An enthusiastic teacher and advocate for the performing arts, he has for five years been an Associate Instructor of piano at the Jacobs School. As a student in Oberlin Conservatory Justin was sent to Ecuador as guest artist and faculty at the Franz Liszt Conservatory of Quito, and more recently he has organized local recitals in Indiana with the proceeds being donated to public school music programs. This summer he will appear at the Anchorage Chamber Music Festival as faculty and guest artist.
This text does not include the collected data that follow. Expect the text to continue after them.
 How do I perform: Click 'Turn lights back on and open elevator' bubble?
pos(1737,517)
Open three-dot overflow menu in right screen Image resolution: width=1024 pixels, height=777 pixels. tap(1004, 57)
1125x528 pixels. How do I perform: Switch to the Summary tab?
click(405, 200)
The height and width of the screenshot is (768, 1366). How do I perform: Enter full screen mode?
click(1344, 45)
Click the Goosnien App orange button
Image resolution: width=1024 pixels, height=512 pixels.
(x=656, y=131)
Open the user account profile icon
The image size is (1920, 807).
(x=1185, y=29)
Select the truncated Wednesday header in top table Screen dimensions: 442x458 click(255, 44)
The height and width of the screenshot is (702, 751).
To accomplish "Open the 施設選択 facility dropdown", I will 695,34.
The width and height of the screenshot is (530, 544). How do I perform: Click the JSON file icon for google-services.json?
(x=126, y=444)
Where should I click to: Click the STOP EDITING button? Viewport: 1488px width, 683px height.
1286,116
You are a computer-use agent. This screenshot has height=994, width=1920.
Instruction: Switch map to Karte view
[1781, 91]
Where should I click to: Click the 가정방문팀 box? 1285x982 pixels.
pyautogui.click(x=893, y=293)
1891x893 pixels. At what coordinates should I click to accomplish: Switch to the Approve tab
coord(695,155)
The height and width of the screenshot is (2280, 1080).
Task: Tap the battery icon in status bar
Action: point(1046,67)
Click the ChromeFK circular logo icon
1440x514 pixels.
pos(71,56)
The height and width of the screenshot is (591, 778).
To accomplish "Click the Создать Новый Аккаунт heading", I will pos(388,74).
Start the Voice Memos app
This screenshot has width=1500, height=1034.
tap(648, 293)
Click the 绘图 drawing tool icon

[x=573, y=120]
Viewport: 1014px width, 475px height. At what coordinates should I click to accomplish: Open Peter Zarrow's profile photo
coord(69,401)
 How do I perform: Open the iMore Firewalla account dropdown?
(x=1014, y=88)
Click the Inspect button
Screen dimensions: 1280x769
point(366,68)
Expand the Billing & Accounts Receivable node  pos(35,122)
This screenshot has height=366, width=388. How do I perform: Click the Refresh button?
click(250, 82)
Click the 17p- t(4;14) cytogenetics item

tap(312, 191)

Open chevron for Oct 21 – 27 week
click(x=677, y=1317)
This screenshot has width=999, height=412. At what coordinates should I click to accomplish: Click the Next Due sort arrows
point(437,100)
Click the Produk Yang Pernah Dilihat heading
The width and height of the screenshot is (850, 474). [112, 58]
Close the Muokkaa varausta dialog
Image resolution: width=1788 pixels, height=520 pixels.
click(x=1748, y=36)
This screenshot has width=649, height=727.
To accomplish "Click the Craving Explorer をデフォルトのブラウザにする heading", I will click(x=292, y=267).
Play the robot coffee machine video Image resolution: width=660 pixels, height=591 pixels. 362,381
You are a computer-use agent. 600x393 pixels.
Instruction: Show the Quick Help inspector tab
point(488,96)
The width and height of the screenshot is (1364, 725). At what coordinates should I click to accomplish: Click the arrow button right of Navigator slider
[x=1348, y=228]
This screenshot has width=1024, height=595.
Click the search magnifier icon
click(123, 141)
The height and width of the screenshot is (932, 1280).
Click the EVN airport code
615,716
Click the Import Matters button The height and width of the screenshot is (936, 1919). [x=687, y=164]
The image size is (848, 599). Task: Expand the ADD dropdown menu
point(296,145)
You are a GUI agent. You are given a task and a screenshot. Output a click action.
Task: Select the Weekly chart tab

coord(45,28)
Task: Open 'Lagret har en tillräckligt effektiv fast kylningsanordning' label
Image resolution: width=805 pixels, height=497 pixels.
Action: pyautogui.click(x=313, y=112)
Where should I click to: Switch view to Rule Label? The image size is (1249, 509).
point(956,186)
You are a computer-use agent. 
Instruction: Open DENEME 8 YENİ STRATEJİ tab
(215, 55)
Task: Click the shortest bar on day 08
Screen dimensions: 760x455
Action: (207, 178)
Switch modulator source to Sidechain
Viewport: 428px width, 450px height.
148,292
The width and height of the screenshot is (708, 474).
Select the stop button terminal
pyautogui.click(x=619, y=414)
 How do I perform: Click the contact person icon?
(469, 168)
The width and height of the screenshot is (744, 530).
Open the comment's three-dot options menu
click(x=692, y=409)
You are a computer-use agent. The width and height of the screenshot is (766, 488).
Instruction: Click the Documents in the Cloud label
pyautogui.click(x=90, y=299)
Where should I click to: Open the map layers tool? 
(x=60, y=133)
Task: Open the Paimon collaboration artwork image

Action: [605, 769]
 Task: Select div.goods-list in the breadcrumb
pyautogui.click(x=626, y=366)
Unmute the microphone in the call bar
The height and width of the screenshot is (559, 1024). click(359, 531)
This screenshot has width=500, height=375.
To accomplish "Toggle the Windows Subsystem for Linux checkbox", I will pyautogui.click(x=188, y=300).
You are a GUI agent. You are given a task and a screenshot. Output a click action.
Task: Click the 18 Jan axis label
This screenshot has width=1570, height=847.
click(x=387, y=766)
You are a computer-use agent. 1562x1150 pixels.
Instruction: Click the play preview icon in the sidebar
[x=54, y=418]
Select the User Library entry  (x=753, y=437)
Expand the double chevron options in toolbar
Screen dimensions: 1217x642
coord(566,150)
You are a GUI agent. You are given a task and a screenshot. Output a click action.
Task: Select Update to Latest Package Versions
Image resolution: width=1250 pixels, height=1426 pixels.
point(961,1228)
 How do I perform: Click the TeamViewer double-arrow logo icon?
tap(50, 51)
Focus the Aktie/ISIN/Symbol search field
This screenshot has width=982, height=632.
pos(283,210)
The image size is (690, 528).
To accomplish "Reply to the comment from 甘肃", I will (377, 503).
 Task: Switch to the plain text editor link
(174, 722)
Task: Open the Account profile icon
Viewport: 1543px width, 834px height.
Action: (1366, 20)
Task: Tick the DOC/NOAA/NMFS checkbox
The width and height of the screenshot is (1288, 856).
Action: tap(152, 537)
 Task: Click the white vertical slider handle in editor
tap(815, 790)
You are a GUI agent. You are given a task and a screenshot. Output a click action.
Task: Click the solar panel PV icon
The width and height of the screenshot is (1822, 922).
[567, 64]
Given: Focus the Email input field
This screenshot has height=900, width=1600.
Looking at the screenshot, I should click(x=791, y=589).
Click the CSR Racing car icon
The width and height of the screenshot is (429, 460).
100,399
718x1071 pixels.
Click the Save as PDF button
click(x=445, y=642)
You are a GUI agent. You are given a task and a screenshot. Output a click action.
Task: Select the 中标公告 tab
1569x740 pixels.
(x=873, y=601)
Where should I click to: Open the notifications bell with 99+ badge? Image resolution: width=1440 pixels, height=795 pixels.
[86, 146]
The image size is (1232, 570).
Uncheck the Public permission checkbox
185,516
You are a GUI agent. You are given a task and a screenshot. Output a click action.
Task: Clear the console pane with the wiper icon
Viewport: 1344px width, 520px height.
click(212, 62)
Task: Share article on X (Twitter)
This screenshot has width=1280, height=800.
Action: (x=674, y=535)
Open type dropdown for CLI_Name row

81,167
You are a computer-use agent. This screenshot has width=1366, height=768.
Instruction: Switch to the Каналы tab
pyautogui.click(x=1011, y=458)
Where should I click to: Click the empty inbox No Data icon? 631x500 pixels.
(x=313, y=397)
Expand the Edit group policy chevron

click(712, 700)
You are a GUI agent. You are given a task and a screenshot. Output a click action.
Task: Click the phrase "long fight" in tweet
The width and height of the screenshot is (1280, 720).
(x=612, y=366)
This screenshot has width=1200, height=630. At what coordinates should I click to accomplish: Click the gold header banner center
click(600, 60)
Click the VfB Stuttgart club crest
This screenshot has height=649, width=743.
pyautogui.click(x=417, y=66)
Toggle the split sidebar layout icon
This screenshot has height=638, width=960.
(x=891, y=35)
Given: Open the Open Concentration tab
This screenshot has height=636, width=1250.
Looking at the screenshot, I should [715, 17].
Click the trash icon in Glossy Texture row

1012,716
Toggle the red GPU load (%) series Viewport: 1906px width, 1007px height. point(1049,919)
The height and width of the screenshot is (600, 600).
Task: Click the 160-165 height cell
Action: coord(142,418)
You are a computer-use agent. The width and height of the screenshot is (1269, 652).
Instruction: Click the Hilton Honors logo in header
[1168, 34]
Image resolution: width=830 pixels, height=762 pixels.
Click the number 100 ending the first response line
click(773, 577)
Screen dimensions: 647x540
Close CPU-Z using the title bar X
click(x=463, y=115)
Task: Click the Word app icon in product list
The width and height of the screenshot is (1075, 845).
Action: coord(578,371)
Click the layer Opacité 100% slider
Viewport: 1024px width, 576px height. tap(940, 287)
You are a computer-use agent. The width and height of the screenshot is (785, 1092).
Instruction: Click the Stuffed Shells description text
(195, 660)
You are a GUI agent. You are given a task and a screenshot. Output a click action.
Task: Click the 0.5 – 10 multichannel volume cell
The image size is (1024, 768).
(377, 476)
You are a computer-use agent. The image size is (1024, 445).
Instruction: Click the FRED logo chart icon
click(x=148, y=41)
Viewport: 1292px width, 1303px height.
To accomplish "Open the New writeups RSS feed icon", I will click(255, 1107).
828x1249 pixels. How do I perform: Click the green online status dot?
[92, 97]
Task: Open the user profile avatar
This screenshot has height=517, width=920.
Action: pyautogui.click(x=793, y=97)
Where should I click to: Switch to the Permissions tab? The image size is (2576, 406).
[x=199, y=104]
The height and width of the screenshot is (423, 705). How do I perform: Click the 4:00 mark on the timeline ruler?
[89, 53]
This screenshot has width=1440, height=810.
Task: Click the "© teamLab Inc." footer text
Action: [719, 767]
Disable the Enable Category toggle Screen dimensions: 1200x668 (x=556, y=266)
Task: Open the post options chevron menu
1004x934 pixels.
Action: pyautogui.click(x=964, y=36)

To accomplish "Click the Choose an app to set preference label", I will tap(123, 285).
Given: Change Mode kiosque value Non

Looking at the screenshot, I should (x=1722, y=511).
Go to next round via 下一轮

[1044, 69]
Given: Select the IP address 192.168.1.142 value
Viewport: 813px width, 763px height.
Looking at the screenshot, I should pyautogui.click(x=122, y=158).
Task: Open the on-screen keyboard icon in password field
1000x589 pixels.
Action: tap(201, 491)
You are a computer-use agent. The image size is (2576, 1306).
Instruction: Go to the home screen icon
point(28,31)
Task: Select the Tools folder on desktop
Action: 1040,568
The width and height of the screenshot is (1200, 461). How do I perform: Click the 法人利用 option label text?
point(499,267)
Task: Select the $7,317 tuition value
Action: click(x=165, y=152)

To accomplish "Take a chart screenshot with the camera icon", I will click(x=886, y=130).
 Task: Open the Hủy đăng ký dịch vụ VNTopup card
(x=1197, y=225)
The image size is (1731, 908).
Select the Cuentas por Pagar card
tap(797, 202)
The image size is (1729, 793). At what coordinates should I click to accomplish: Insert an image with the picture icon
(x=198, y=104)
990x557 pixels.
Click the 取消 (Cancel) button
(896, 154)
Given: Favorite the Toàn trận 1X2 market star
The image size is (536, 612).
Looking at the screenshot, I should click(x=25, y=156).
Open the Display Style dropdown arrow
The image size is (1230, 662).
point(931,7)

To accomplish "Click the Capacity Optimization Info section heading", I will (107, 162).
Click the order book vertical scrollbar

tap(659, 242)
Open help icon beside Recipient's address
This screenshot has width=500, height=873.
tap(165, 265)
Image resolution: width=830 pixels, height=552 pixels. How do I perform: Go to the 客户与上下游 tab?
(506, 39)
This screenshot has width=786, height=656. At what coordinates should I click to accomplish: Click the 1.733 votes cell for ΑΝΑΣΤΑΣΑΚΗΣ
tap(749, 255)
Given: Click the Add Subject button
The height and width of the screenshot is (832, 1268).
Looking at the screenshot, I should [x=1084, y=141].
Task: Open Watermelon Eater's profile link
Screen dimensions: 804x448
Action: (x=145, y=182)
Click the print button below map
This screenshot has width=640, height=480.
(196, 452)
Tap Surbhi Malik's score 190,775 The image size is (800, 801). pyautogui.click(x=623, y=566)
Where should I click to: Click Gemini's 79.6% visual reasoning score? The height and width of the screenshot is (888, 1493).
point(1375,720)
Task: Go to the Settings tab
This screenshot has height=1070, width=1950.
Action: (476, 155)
Among his other musical passions have been conducting, with two years of study under Bridget Reischl, and more recently, extensive harpsichord study with Elisabeth Wright, herself a student of Gustave Leonhardt. Beyond music, he nurtured a love of modern ballet as a member of the Oberlin Dance Company.
JUNE 18, 2015
Recital: Festival Sampler
Short selections by the guest artists, Festival staff and volunteers
June 20, 2015
Recital / Lecture: Karol Szymanowski
The lecture and recital will center around selections from the mature piano works of Karol Szymanowski. They are:
Masques, Op. 34
Tantris der Narr
Mazurkas, Op. 50
No. 1, Sostenuto Molto Rubato
No. 3, Moderato
Metopes, Op. 29
Szymanowski's music is dense and complex, and I hope that the lecture will cut through the thicket of notes to help first time listeners get full enjoyment and satisfaction from the performance. I will discuss basic elements of Szynanowski's language, pianistically, harmonically, and interpretively. To get a clearer picture of the man behind the music, I will also discuss Szymanowski's life and the most important influences shaping his work. The recital will be between 50/60 minutes, with 45 minutes of playing and 10/15 of talking.